### Passage shown
Spoiler: Elon-Pouch-Cells

https://twitter.com/x/status/1433670656315600919

Billions of pouch cells in cell phones, tablets, laptops, skateboards, etc., all not climate controlled, many in abusive environments without the benefit of an automobile suspension to cushion impacts. Most issues with pouch cells have been due to construction flaws, which can be problematic.

 

[JRP3]

Sandy says the recent Cybetruck image shows prototype lost foam castings.

 

[Doggydogworld]

Let's use x for efficiency

It seems you use x and e interchangeably? Or is x regen efficiency and e propulsion efficiency? Or ....?

I model this as 200km base consumption of 100kW for 200kWh for propulsion. The truck gains 100kWh potential energy but it will require 100kWh/e from the battery to climb.

I implicitly assumed 'propulsion efficiency' e=1 to avoid math, lol. I also assumed regen efficiency = 50% in my examples, just to test your equations.

If e=0.95 then adjust my hill to 950m and the downgrade to 0.95%. The rest of the math still works.

It descends the same elevation, and generates 100kWh * x of energy in the battery.

Here we disagree. In Case 2 the 100 kWh (or 95 kWh in the 950m / e=0.95 case) overcomes aero/RR/erc. on the way down. Zero goes into the battery.

The difference between 100kWh/e and 100kWh*x is the "hill cost".

There is no hill cost in Case 2 because there is no regen. So 'x' is not relevant.

If we can't agree on this I doubt we'll ever agree on Case 3.

One more thing I ignore is that the detour up the hill is actually longer than the straight.

Yeah, I also ignore this and other 2nd order effects like reduced air density at the top of the hill.

Where is the 50% coming from? You already subtracted the 100kW for aero/RR. The rest is power going in the battery.

The rest is power going into the regen system. Not all makes it into the battery. I assumed a whopping 50% loss in my Case 3 so the numbers would be too big to get lost in the noise. For example, say the system mixed in equal amounts of trailer friction braking and regen to eliminate jackknife risk. Your equation should properly calculate this hypothetical 50% efficiency, but it doesn't.

### Assignment
For each statement about the thread, answer yes or no depending on whether it agrees with the thread, and quote the thread's words that decide it. 1. Propulsion efficiency was assumed to be e=1 to avoid math. 2. In Case 2, the energy from going down the hill goes into the battery. 3. Reduced air density at the top of the hill is left out of the model. The lines that come next have nothing to do with the thread.

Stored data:
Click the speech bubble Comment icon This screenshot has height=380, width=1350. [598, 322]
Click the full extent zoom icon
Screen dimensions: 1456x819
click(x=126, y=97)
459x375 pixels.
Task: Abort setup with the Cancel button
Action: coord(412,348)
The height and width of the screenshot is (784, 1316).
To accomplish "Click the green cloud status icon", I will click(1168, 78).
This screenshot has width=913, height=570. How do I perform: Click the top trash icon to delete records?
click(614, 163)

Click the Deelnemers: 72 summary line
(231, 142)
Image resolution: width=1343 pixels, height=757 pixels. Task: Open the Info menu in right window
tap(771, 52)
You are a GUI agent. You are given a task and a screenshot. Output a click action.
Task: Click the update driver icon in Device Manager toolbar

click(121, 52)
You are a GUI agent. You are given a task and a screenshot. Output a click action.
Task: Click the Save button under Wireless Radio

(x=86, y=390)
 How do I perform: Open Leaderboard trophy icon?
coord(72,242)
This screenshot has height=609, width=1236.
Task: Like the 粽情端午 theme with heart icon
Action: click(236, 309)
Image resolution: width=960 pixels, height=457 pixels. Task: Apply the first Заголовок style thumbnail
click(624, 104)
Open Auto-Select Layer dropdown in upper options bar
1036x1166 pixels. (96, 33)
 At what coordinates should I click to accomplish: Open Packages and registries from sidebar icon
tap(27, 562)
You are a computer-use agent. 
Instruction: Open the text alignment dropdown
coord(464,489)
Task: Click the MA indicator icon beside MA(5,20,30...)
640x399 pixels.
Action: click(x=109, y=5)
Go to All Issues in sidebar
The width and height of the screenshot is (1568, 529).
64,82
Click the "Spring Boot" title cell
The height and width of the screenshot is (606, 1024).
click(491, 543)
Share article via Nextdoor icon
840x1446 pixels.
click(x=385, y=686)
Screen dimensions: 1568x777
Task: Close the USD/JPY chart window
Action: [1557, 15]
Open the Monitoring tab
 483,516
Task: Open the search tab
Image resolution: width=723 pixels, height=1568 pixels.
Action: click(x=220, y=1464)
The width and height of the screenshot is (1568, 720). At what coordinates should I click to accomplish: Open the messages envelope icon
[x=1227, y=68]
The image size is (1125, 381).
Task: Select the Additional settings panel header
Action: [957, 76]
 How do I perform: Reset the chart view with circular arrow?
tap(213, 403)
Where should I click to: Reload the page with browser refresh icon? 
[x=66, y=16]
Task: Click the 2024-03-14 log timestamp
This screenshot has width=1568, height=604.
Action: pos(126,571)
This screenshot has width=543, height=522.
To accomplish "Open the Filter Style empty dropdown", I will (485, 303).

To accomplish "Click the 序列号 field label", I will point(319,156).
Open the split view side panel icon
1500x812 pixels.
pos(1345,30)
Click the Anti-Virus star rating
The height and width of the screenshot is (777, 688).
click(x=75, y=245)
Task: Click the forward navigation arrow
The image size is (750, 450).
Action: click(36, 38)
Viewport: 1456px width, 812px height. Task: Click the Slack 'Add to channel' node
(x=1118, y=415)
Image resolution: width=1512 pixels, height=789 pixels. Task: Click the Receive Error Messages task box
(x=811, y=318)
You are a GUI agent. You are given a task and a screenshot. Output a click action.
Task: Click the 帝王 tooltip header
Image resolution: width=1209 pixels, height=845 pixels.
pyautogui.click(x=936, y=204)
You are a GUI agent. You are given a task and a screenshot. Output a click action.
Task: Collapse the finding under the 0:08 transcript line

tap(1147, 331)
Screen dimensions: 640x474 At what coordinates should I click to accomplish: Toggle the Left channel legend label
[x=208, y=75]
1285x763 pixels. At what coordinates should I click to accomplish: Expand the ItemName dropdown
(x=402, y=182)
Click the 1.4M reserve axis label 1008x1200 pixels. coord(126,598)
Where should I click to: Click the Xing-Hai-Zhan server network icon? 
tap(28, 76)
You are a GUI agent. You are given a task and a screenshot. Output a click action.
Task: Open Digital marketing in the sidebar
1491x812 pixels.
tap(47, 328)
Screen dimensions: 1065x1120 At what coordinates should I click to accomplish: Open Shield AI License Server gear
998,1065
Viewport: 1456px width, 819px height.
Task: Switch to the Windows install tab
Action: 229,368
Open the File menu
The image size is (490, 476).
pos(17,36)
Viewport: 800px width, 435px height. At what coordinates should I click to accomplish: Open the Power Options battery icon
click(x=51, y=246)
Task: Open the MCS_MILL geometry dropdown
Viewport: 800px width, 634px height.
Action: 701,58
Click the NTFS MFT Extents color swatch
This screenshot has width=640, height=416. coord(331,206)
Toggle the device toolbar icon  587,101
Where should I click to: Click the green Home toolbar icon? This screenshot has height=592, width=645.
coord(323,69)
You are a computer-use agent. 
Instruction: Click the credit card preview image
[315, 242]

### Solved problem
1. Yes: "I implicitly assumed 'propulsion efficiency' e=1 to avoid math, lol."
2. No: "In Case 2 the 100 kWh (or 95 kWh in the 950m / e=0.95 case) overcomes aero/RR/erc. on the way down. Zero goes into the battery."
3. Yes: "Yeah, I also ignore this and other 2nd order effects like reduced air density at the top of the hill."